* **Challenge**
Rewrite everything from the line containing "Viewport: 1148px width, 1048px height." down to the end of the material, requests included, multiplying each coordinate in the answers by 0.6 and rounding to whole numbers, with halves rounded up. Leave the pictures out.

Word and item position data
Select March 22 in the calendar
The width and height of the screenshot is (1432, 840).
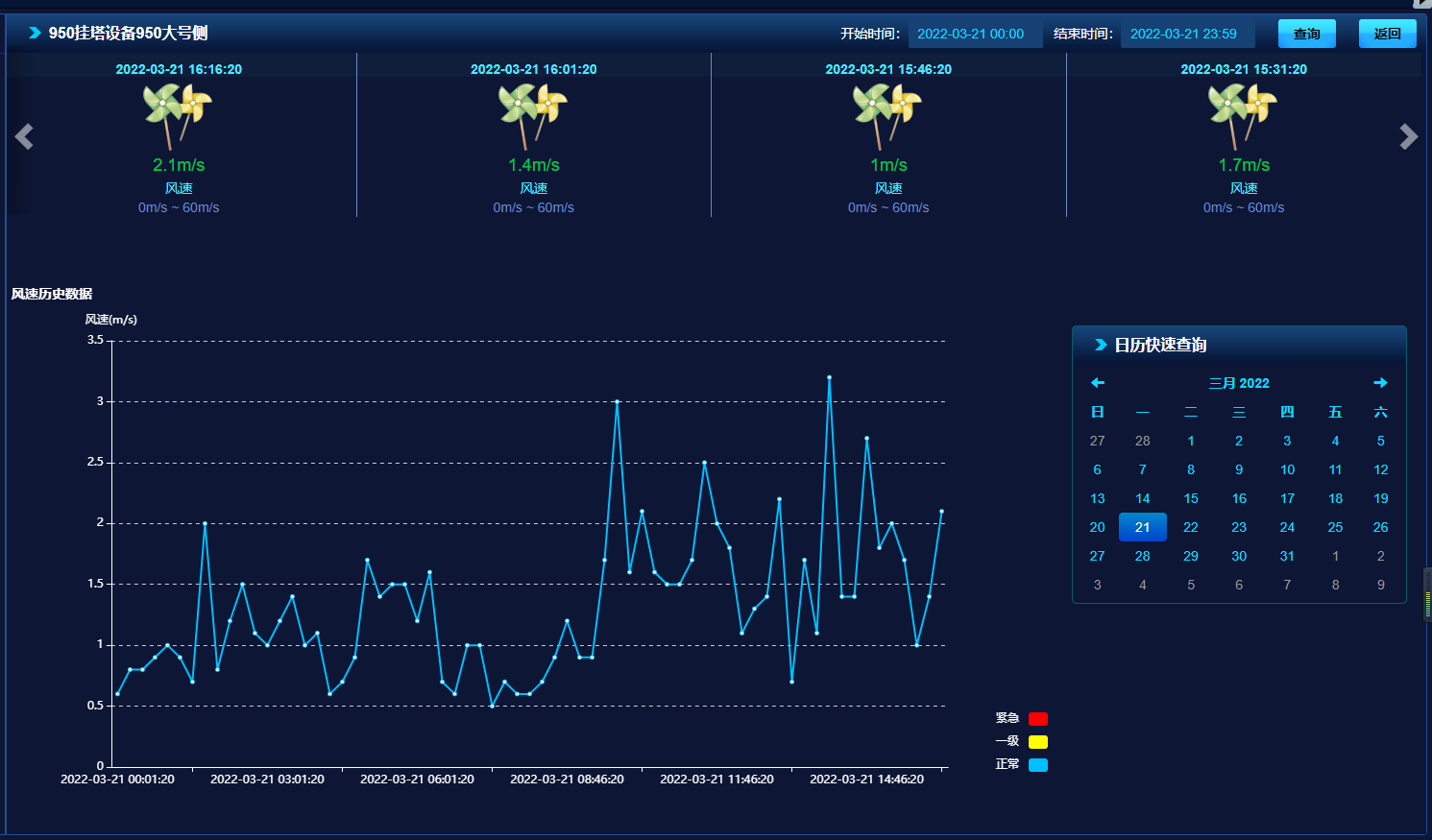coord(1191,527)
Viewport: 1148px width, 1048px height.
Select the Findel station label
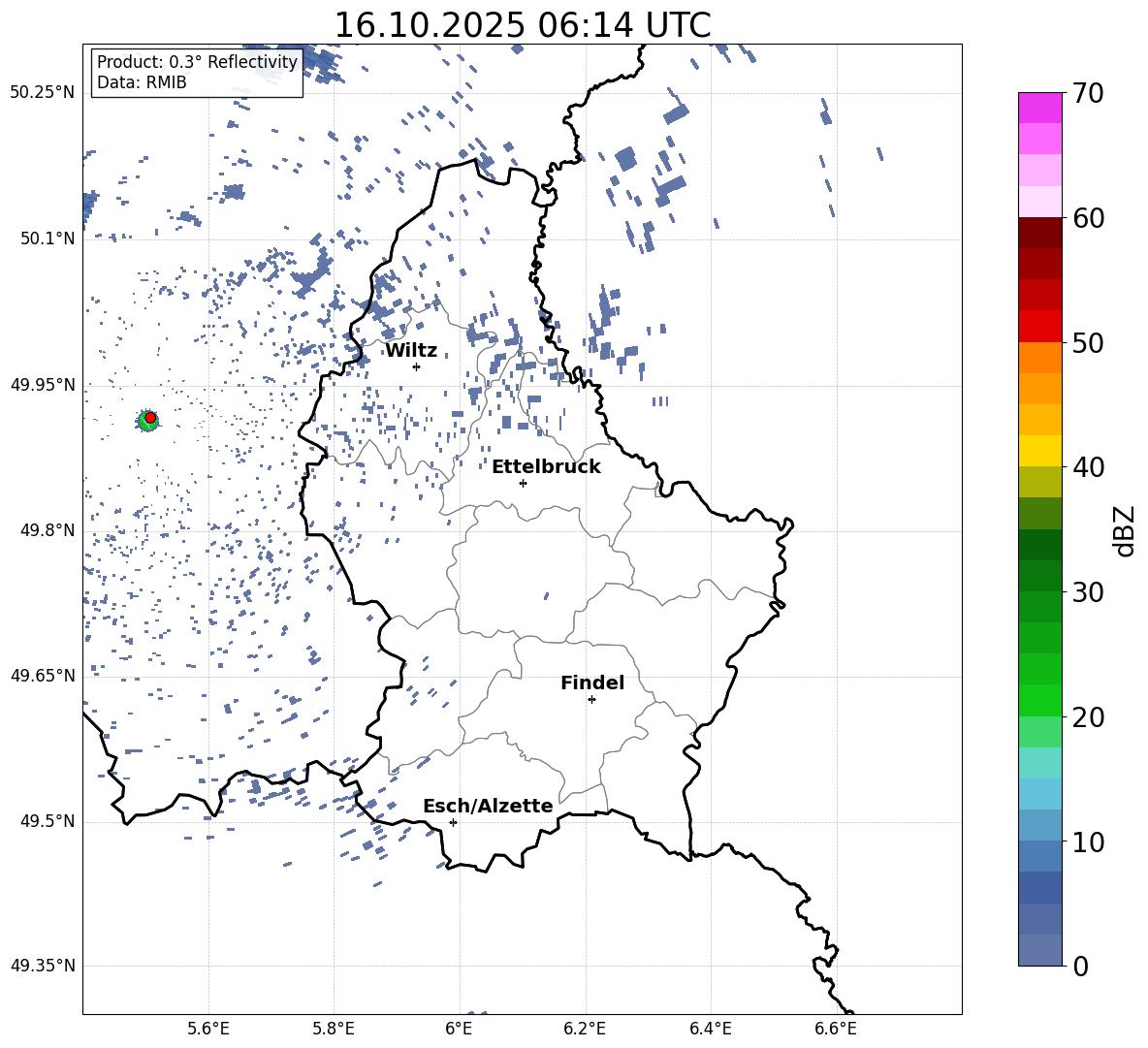592,683
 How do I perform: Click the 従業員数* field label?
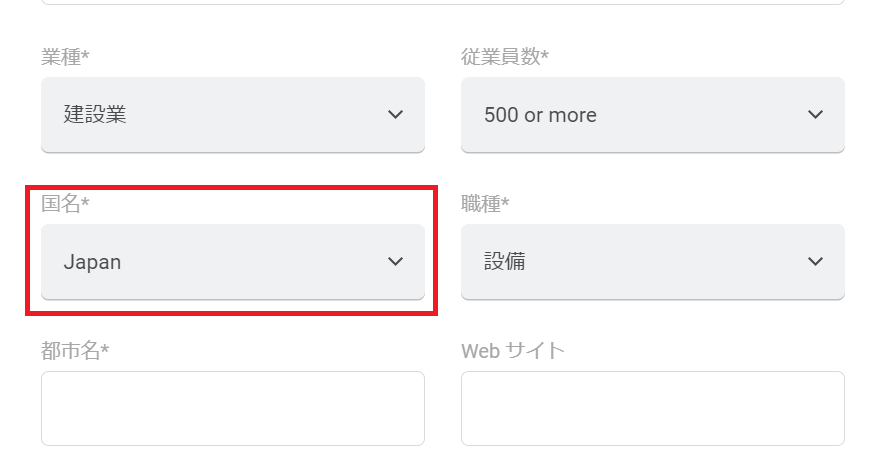pyautogui.click(x=505, y=57)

* **Response for this exercise**
Viewport: 1148px width, 1048px height.
Select the Findel station label
355,410
 How do I perform: Click the 従業員数* field label?
pyautogui.click(x=303, y=34)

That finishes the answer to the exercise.